Mon vieux camarade Jean-Claude Poitou.

 Jean-Claude, je viens d'apprendre ton décès. Les souvenirs ressurgissent forcément. Pendant longtemps nous nous sommes simplement côtoyés au sein de la CGT. J'avais alors de toi l'image d'une excellente plume mais d'un homme réservé, timide, avare de ses paroles. Puis, sur mes dernières années confédérales au côté de Louis, nous avons été amenés à énormément travailler ensemble. C'était les années 93-96. J'ai découvert derrière les apparences, un homme de   passion : pour la culture, la poésie, le travail de récupération et transformation de vieux objets, et surtout ta passion et ton immense respect pour cette Afrique où tu avais été formateur pour la FSM. Et où tu avais observé tant de données anticipatrices. Très vite, nous avons constaté combien nous partagions le même diagnostic sur l'inexorable déclin de la CGT, si elle ne s'irriguait pas à nouveau à ses fondamentaux créateurs, en les concrétisant dans les mutations évolutives du monde, de la société, du travail. Comment penser et faire vivre les luttes de classe d'aujourd'hui ? Nous projetions ( et tout était prêt ), souviens-toi, la parution d'une revue syndicale CGT "théorique " au sens des Universités Populaires de G.Politzer pour former les militants ( es), pour aiguiser idées et esprit critique, pour échanger avec d'autres forces, etc. La coalition des conservateurs notamment du PCF et des adeptes de la vassalisation de la CGT au PS et à la CFDT, ont torpillé le projet. Louis qui ne supportait pas les conflits a cédé !
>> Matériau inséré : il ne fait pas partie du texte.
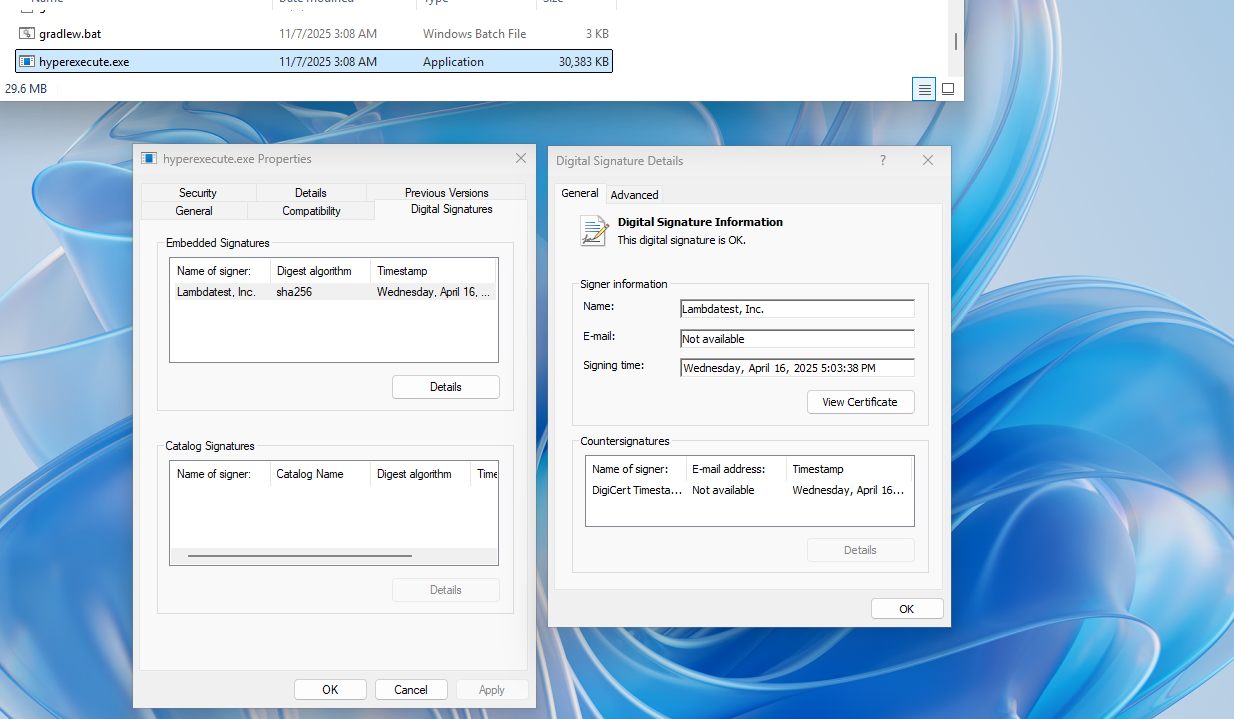1234x719 pixels.
Task: Click into the Signing time field
Action: [x=796, y=368]
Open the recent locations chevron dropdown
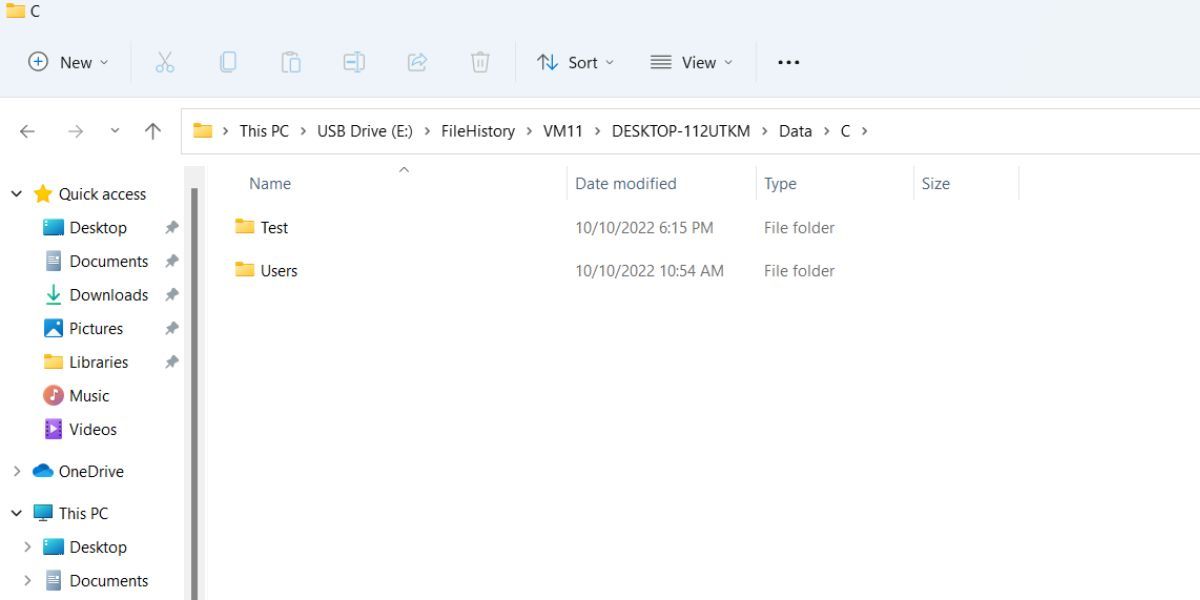1200x600 pixels. [x=115, y=131]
Le projet de brochure d'Armand sur l'Europe a connu le même sort.

De justesse, nous avons pu publier notre brochure sur les Exclus ; affaire des seules organisations caritatives, disaient certains ; pas possible que ce soient deux Cocos qui popularisent exclusion, SDF et misère enrageaient d'autres. Mais, et ce fut une grande joie, nous avons pu imposer notre conception du livre sur le centenaire de La CGT. Il faut dire que Seguy, Krasucki et Viannet soutenaient notre projet !! Écrire notre histoire sans autoglorification ni flagellation ! L'histoire avec rigueur, affection et lucidité. Tu es resté malgré les blessures. Je suis partie un matin de congrès confédéral où Louis a autorisé la distribution d'un tract de la CES sur les Services Publics qu'aurait adoré Macron !! Nous avons gardé des contacts puis le temps a fait son œuvre de délitement...aujourd'hui je sors de mon silence. Depuis plus de vingt ans. Pour toi. Depuis ce matin, cette phrase de toi que tu disais souvent me poursuit : " on tue toujours les prophètes, jamais les béni oui-oui de tous bords ". Ce soir je trinquerai à ta belle vie militante. Tu aurais aimé ça. J'associerai à ta mémoire celle d'Henri. Il a symbolisé beaucoup pour nous deux. Je t'embrasse, mon vieux camarade.